[Stored data entries]
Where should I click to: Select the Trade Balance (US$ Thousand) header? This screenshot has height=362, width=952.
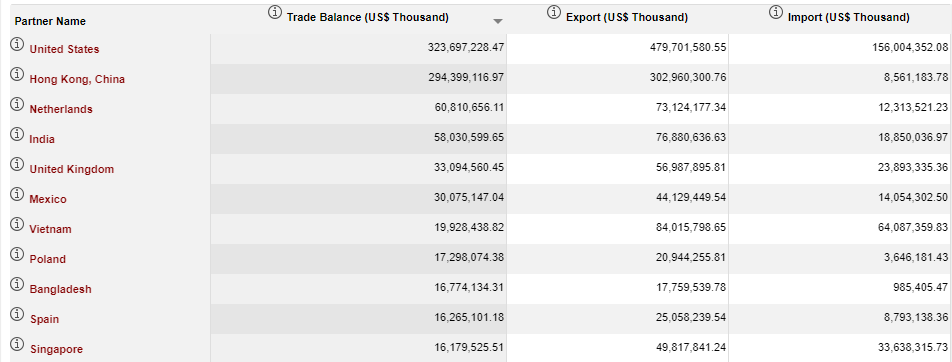click(367, 18)
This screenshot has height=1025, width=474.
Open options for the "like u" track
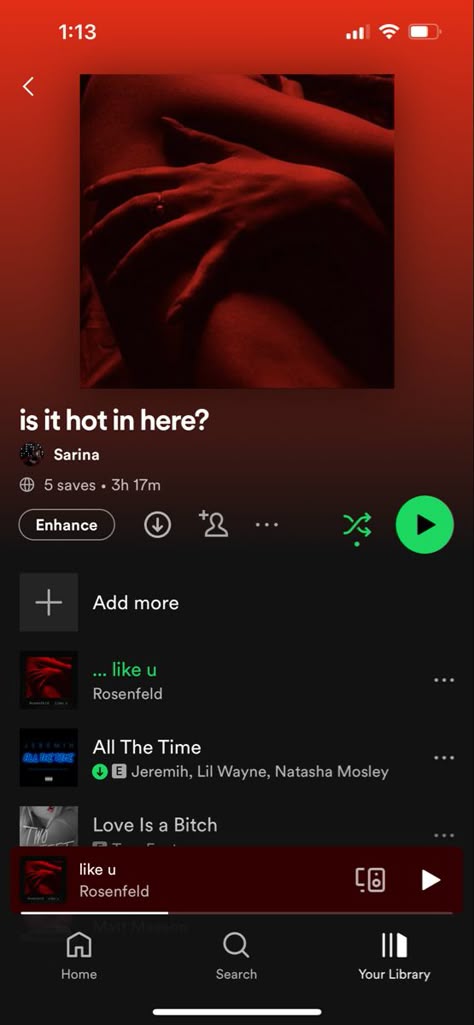pos(444,681)
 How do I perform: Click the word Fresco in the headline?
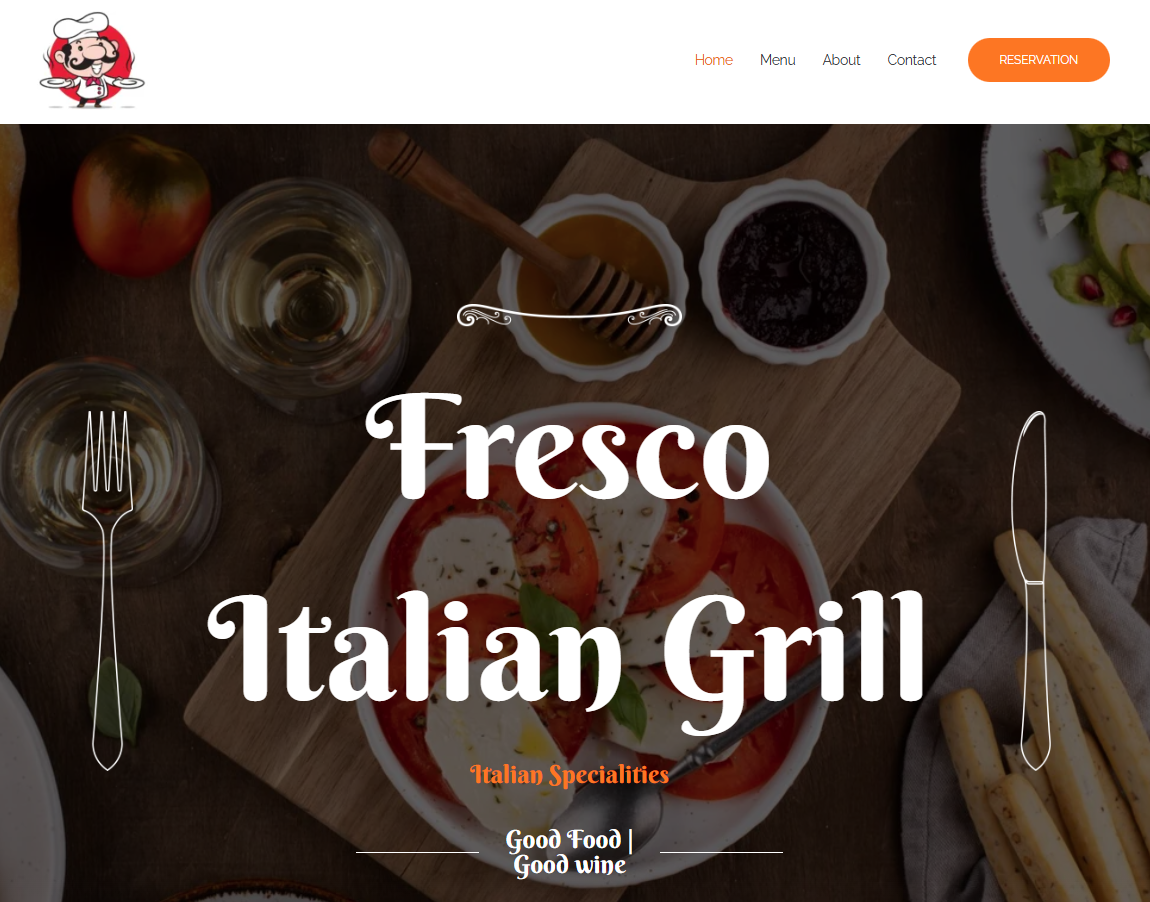[x=568, y=447]

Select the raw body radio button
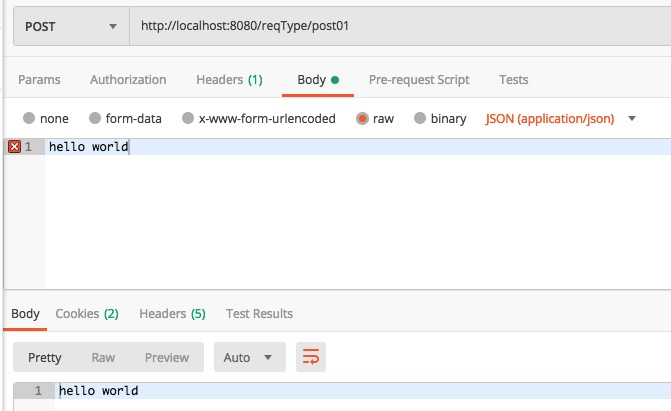362,118
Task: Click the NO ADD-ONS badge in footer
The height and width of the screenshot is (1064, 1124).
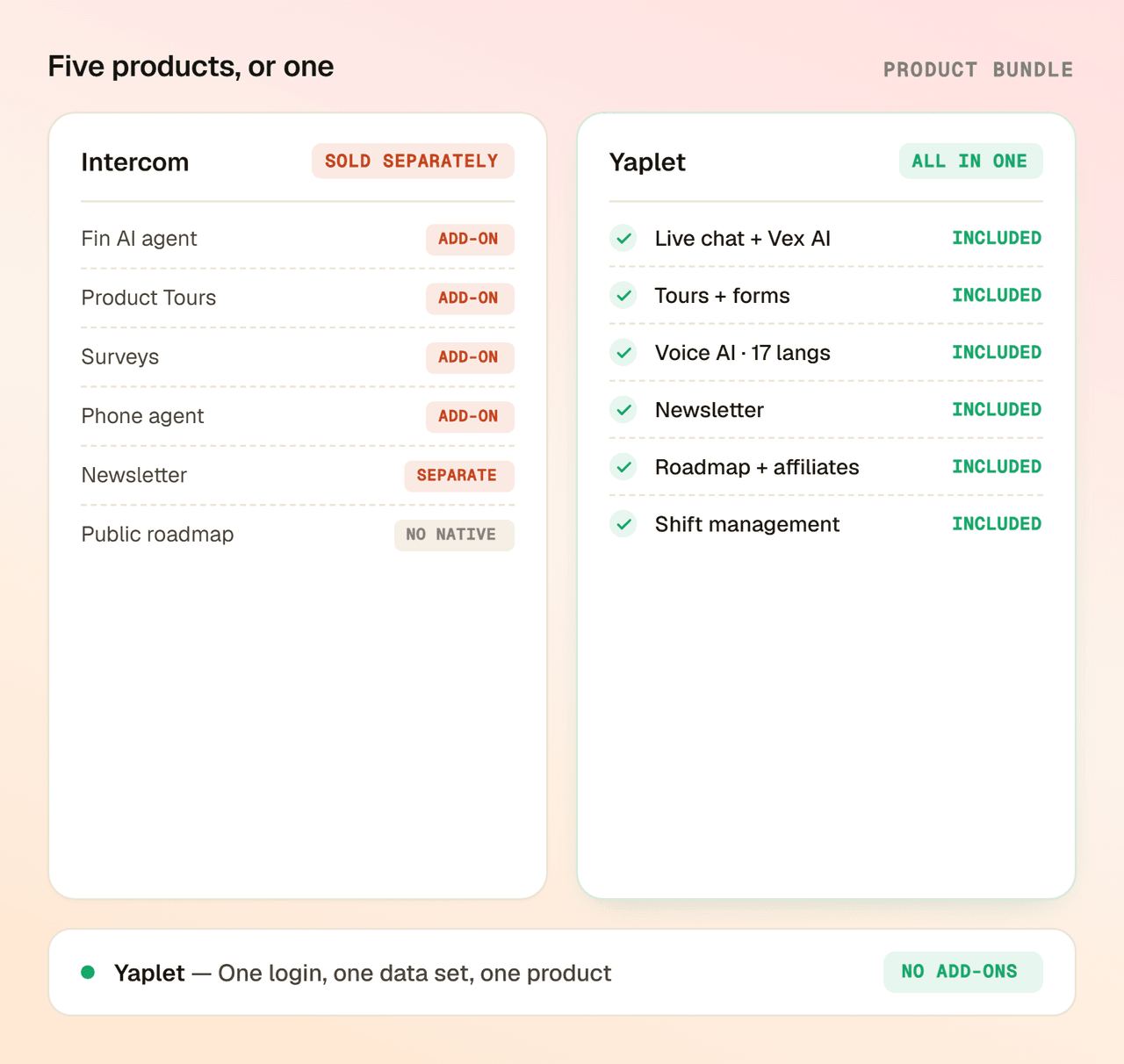Action: pos(962,972)
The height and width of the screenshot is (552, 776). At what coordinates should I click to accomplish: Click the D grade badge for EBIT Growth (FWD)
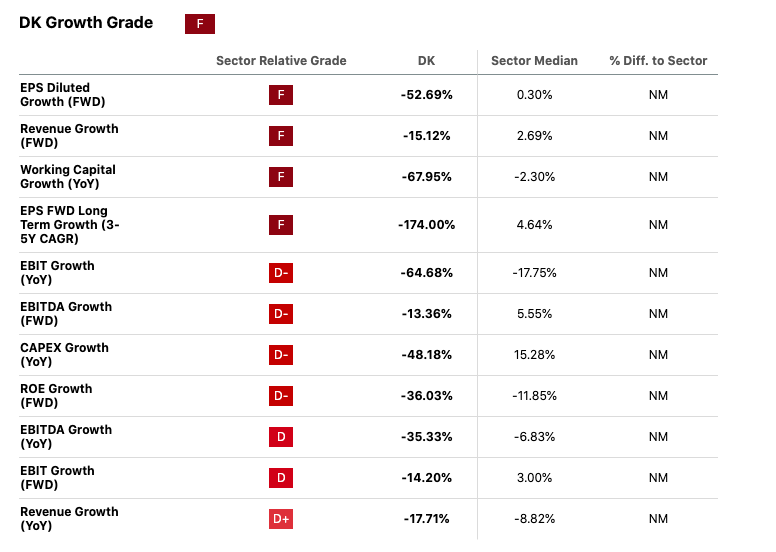tap(281, 478)
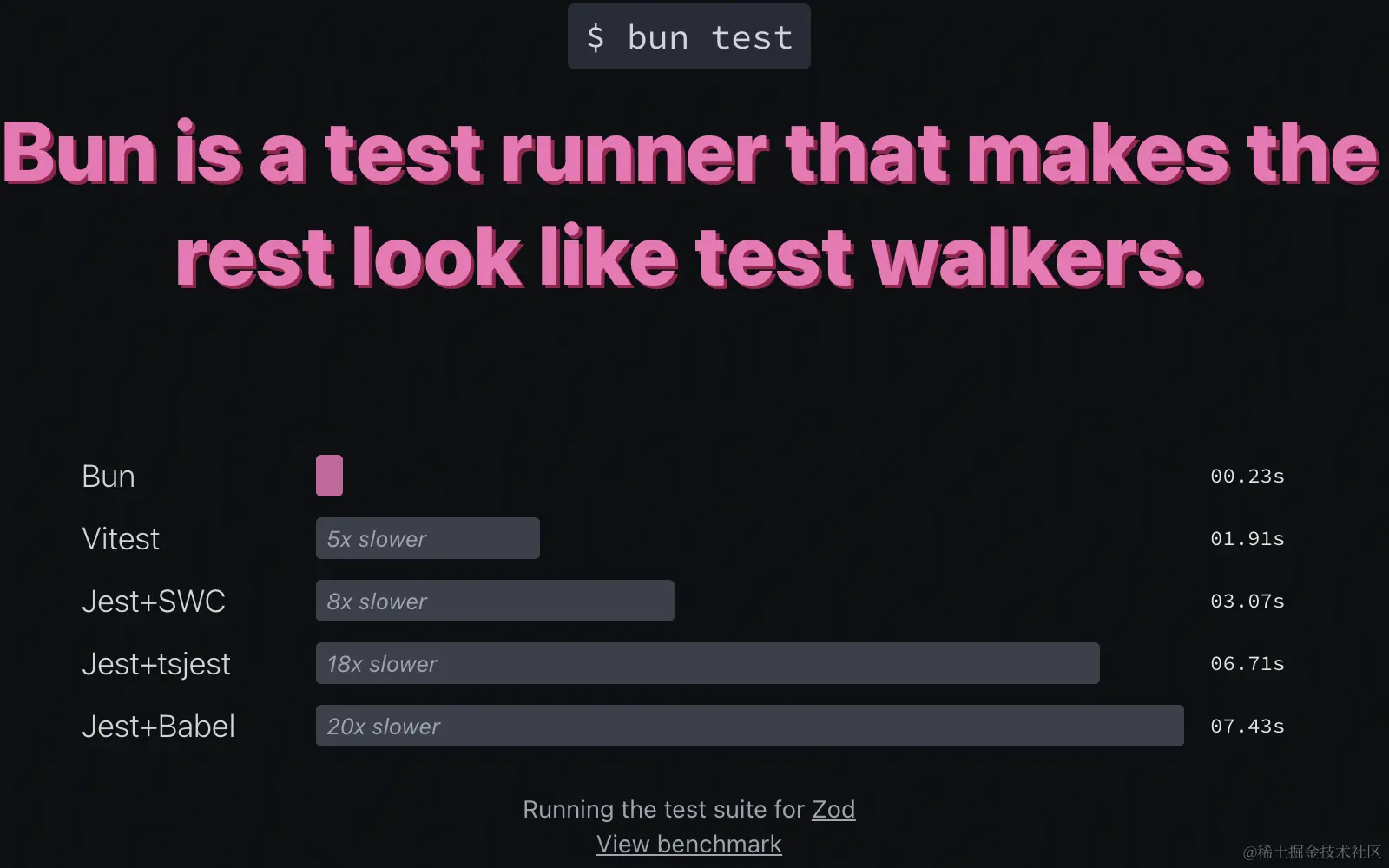
Task: Select the Bun label
Action: coord(109,477)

Description of the task:
The entries above should be retyped exactly, minus any pictures.

Result for this exercise:
Where should I click to: Select the Trade Balance (US$ Thousand) header? This screenshot has height=362, width=952.
click(367, 18)
This screenshot has height=1025, width=474.
Open options for the "like u" track
pos(444,681)
 How do I perform: Click the word Fresco in the headline?
[x=568, y=447]

Select the raw body radio button
362,118
Task: Click the NO ADD-ONS badge in footer
The height and width of the screenshot is (1064, 1124).
Action: pos(962,972)
The height and width of the screenshot is (552, 776). At what coordinates should I click to accomplish: Click the D grade badge for EBIT Growth (FWD)
tap(281, 478)
Task: Select the Bun label
Action: coord(109,477)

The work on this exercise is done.